The Twins!

sandhilll cranes and twins 6-13-13Living on the farm has made me very aware of the fragility of birds. I didn’t really think of them that way before. They could always fly away, and if they died flying into windmills or hitting skyscraper windows, well, how common could those accidents be?

There have just always seemed to be plenty of birds around. It’s only watching birds come to our farm and nest, and then witness the disappearance of the little ducklings and goslings, that I’ve come to understand how precarious they are. And of course we hear about the impact of the gulf oil spill on them while they’re wintering and see them arriving while there’s still snow on the ground and hope they’ll be able to keep up with the challenges provided by humans and nature.

sandhill crane family 2I’m reading a book, on recommendation from a FB friend who saw an earlier photo of the cranes, called The Echo Maker by Richard Powers.

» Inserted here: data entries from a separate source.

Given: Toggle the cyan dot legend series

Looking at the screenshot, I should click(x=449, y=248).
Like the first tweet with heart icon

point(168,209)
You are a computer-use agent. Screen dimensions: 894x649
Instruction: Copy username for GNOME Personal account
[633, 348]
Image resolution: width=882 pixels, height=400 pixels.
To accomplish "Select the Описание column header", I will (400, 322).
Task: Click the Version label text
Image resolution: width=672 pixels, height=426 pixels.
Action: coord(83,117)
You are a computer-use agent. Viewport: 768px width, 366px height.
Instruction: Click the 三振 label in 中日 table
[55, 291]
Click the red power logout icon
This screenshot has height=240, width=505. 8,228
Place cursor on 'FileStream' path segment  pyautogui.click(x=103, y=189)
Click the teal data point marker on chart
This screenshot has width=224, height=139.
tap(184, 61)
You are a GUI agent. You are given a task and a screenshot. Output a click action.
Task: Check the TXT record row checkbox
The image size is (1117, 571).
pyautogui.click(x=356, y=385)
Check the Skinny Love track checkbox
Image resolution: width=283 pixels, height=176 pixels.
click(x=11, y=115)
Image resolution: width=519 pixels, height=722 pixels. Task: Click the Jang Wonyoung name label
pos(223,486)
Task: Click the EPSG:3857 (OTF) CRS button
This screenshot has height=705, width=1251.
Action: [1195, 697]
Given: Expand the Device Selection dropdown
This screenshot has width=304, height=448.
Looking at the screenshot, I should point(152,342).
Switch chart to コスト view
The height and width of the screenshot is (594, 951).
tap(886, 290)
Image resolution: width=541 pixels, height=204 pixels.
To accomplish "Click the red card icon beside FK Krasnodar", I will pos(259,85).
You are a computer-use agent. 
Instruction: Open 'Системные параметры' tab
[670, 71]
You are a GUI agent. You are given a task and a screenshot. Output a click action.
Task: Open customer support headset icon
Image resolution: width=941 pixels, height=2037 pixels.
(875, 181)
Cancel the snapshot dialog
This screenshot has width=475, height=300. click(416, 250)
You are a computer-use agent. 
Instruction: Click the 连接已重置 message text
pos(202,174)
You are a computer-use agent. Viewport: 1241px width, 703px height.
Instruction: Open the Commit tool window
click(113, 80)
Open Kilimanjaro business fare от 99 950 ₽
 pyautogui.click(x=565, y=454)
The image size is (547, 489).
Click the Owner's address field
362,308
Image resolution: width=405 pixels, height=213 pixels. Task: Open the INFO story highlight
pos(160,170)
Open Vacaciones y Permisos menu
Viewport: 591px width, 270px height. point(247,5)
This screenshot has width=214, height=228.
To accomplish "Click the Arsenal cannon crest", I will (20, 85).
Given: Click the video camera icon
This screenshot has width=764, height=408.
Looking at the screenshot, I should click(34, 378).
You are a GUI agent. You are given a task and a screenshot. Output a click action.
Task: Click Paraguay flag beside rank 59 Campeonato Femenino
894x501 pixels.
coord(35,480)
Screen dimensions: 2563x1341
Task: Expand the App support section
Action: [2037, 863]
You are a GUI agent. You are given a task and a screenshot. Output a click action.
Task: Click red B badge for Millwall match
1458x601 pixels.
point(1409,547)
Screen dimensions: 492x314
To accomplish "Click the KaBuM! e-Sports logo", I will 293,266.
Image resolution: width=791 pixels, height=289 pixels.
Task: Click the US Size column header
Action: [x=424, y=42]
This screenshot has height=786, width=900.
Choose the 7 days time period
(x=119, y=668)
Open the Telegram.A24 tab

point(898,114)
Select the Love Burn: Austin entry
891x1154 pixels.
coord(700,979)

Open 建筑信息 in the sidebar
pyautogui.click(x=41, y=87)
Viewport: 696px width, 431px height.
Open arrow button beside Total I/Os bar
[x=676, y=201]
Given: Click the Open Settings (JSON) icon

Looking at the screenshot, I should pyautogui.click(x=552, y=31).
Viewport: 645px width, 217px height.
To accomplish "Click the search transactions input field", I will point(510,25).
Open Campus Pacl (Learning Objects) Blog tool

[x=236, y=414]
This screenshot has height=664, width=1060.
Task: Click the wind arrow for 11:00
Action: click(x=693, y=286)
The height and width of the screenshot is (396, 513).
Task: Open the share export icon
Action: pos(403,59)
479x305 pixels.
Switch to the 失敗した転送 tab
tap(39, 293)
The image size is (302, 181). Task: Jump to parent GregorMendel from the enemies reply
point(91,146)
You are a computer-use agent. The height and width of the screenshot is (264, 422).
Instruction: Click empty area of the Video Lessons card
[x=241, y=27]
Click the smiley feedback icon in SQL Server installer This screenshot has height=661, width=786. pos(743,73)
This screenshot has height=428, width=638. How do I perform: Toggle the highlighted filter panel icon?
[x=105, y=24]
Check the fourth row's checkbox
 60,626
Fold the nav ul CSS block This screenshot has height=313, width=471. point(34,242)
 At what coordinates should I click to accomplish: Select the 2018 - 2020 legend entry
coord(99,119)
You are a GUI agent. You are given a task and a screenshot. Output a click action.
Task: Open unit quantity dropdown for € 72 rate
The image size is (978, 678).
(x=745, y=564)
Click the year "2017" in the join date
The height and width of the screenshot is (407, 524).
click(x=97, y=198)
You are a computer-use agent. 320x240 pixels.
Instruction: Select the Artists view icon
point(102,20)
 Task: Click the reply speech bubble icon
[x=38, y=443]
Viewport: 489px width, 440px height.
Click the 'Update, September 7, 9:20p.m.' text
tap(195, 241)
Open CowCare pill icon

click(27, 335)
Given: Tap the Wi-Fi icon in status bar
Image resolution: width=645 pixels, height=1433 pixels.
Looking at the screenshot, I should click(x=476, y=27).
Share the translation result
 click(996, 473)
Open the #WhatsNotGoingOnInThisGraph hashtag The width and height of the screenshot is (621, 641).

It’s a novel set in Kearney, Nebraska, along the Platte River, which is a major stopping ground for sandhill cranes making their way north. Roughly 500,000 cranes stop along the river every year between February-March for a few weeks, eating and preparing for the remainder of their flight north– some as far as the Arctic Circle.  They come in family groups with last year’s offspring, but they leave in pairs, the same pairs they will be in for life.

Someone said that they always lay two eggs. I have a photo from 2011 of the pair with a single offspring. Last year no babies ever emerged from the wetlands. So I was anxious this year to see if they’d be successful.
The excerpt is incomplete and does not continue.